I'd guess you're wasting your breath. ;-)

Reply to
Dave Plowman (News)

It would help if you weren't assuming everybody in the discussion is an idiot. Pretty much none of the people are, not even you.

To most of the people in this discussion, the discussion is about how to achieve maximum acceleration during normal (or rather 'spirited') driving, at whatever start and end speed the situation requires - and the answer to that is to choose the right gear to get as near to maximum power as you can, not maximum engine torque.

To you it seems to be only about at which point when you're racing from

0 to whatever are you accelerating fastest - which I agree is max torque in first gear.

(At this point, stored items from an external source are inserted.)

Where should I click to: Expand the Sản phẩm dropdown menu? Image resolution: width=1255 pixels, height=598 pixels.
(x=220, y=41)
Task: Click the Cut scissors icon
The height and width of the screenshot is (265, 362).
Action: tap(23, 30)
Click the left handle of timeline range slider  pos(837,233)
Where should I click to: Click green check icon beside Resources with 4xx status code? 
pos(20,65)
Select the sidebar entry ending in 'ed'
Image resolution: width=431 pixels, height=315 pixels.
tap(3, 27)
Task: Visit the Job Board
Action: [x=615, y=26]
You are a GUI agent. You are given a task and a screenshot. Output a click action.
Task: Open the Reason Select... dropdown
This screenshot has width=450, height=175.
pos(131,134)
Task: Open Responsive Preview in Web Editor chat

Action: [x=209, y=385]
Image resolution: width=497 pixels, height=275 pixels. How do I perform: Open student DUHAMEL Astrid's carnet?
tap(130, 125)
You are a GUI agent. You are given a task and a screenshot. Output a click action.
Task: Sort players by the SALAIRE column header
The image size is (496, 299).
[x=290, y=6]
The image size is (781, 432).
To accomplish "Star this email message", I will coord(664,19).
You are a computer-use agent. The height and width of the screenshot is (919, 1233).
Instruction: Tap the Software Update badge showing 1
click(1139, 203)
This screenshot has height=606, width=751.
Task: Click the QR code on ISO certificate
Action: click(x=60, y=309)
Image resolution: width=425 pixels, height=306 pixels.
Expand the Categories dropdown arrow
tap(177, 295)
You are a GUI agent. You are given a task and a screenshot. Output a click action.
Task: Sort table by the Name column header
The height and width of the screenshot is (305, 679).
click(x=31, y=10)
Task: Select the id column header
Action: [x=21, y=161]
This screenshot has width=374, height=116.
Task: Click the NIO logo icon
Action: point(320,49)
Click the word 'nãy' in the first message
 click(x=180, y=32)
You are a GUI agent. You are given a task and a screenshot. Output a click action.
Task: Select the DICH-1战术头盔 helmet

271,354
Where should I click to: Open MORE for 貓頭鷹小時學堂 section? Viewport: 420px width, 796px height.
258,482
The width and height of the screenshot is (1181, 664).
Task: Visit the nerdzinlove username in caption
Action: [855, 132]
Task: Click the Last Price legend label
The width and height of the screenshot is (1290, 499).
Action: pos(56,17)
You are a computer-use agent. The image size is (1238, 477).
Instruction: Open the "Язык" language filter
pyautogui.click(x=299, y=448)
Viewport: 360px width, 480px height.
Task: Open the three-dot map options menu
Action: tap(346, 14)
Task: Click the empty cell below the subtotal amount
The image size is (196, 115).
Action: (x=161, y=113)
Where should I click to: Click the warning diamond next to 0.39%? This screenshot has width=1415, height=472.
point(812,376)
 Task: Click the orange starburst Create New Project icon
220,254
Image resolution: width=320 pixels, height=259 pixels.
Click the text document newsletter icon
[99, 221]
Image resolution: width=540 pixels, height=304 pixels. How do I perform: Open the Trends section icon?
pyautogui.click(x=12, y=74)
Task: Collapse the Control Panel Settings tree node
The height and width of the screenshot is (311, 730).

Is that an adequate summary of the two positions?

Reply to
Clive George

I did a little test with my Defender which has max torque at about 2000 rpm and max power at about 3500 rpm. Going up the gears and accelerating as fast as I could I never got anywhere near max power in any gear before I could feel the acceleration dropping off.

Reply to
bert

But did changing to a higher gear result in faster acceleration?

Reply to
Clive George

Peak power revs is normally a point where your acceleration is dropping right off. For the best 0-60, standing quarter, or whatever you would normally change up before you reach peak power (as long as you have another gear available). You change up somewhere beyond peak torque so that in the next gear you are going back through the torque peak again. Exactly where you change is also partly determined by how much time you lose in the gearchange; you might decide to start in second if you have a low first ratio, or to reduce wheelspin. If you are drag racing in a Landy you probably would not use low ratios!

Power, revs, and torque are inextricably linked but I think that most mechanical engineers who go back to the basics think of it being the torque which provides the mechanical force at the wheels (and hence the acceleration).

Reply to
newshound

I don't think that is true. Peak power will give you the fastest change in speed - if you have a choice of gear X at peak power and a higher gear Y at peak torque for that road speed, you will accelerate fastest by being in gear X.

I don't find any of the relationships confusing.

Power = engine torque * RPM

Acceleration = wheel torque * constant

wheel torque = engine torque / gear ratio

(where higher gear = higher gear ratio)

That's all there is. The available torque at various RPM is of course unknown, depending on the engine itself.

Reply to
Clive George

No. Vir Campestris started it again after say the same as many on here seem to think. That an engine accelerates at its best at peak BHP. But was wrong before and is wrong now.